Factors contributing to the missed diagnosis of incidental gallbladder cancer (IGBC): an integrated analysis of clinical features and ultrasound radiomics.
Authors
Affiliations (8)
Affiliations (8)
- Department of Hepatobiliary and Pancreatic Surgery, Huzhou Central Hospital, Affiliated Central Hospital of Huzhou Normal University, Huzhou, China.
- Department of Surgery, Huzhou Central Hospital, Fifth School of Clinical Medicine of Zhejiang Chinese Medical University, Huzhou, China.
- Department of Surgery, Affiliated Huzhou Hospital, Zhejiang University School of Medicine, Huzhou, China.
- Huzhou Key Laboratory of Intelligent and Digital Precision Surgery, Huzhou, China.
- Department of Hepatobiliary and Pancreatic Surgery, Huzhou Central Hospital, Affiliated Central Hospital of Huzhou Normal University, Huzhou, China. [email protected].
- Department of Surgery, Huzhou Central Hospital, Fifth School of Clinical Medicine of Zhejiang Chinese Medical University, Huzhou, China. [email protected].
- Department of Surgery, Affiliated Huzhou Hospital, Zhejiang University School of Medicine, Huzhou, China. [email protected].

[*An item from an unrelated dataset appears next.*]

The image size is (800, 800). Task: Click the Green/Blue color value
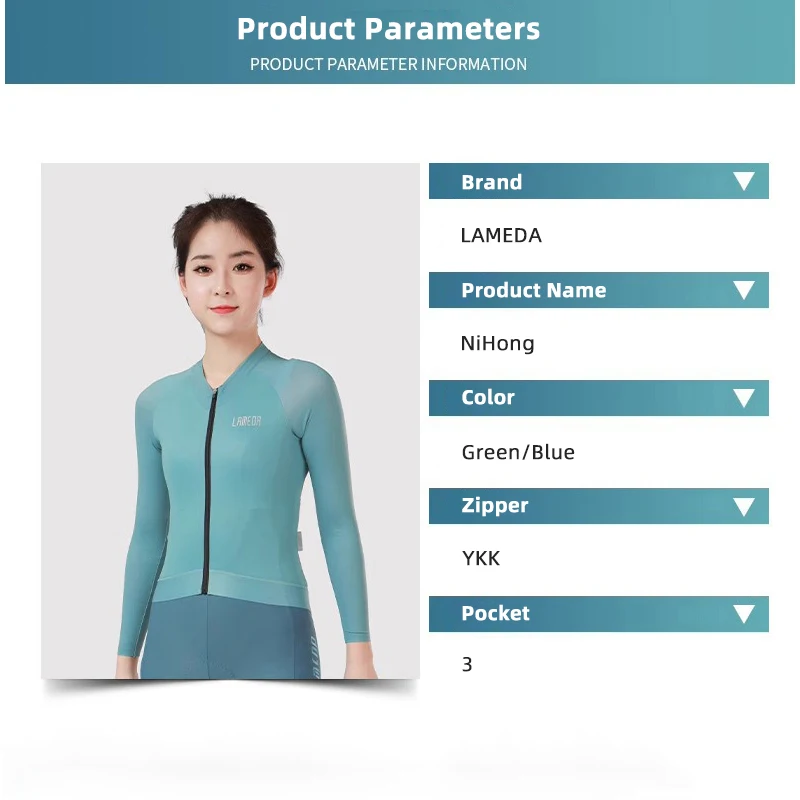518,453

- Huzhou Key Laboratory of Intelligent and Digital Precision Surgery, Huzhou, China. [email protected].
Abstract
Incidental gallbladder cancer (IGBC) is often diagnosed only during or after cholecystectomy, and preoperative identification remains challenging. This study preliminarily explored factors contributing to IGBC missed diagnosis and attempted to develop an ultrasound radiomics‑based identification model. A retrospective cohort of 62 IGBC and 78 non‑incidental GBC (NIGBC) patients who were consecutively enrolled between 2016/01-2025/12 was analyzed. Clinical, laboratory, imaging, pathological, and immunohistochemical features were compared. From ultrasound images, 1220 radiomics features were extracted; after stability (ICC > 0.75), redundancy removal (Spearman |ρ|> 0.90), and LASSO regression, nine features were retained. Seven machine learning algorithms were used to exploratorily build radiomics‑only models. Potential clinical predictors were identified by logistic regression, and a clinical‑only and a combined model were attempted. Performance was preliminarily evaluated using area under the curve (AUC). IGBC showed higher gallstone prevalence (91.9% vs. 53.8%, P < 0.001) and a "benign masquerade" laboratory profile (higher albumin (ALB), high-density lipoprotein cholesterol (HDL‑C); lower ratio of albumin to globulin (RAR); fewer elevated CA19‑9). Pathologically, IGBC was predominantly infiltrative (77.4% vs. 28.2%, P < 0.001), had earlier T stage compared to NIGBC (27.4% vs. 12.8%, P = 0.007), and exhibited lower Ki‑67 high expression (67.7% vs. 83.3%, P = 0.031) and weaker Topoisomerase II-alpha (Topo II) staining (P = 0.005). The extreme gradient boosting (XGB) radiomics model achieved a validation AUC of 0.865 (accuracy 0.833), suggesting potential discriminative ability. Gallstones (OR = 9.484) and growth pattern (OR = 0.230) might be independent clinical predictors. The clinical‑only model had AUC 0.830, and the combined model AUC 0.860, with no significant benefit over radiomics‑only. Preoperative missed diagnosis of IGBC may be associated with gallstone‑related inflammation, infiltrative growth, early T stage, seemingly normal laboratory findings, and low proliferation marker expression. Although conventional ultrasound hardly identifies IGBC, its tumor heterogeneity might be quantified by radiomics. The XGB model showed preliminary ability to distinguish IGBC from NIGBC and holds potential as a non‑invasive tool for preoperative risk stratification, but findings require validation in larger multicenter cohorts.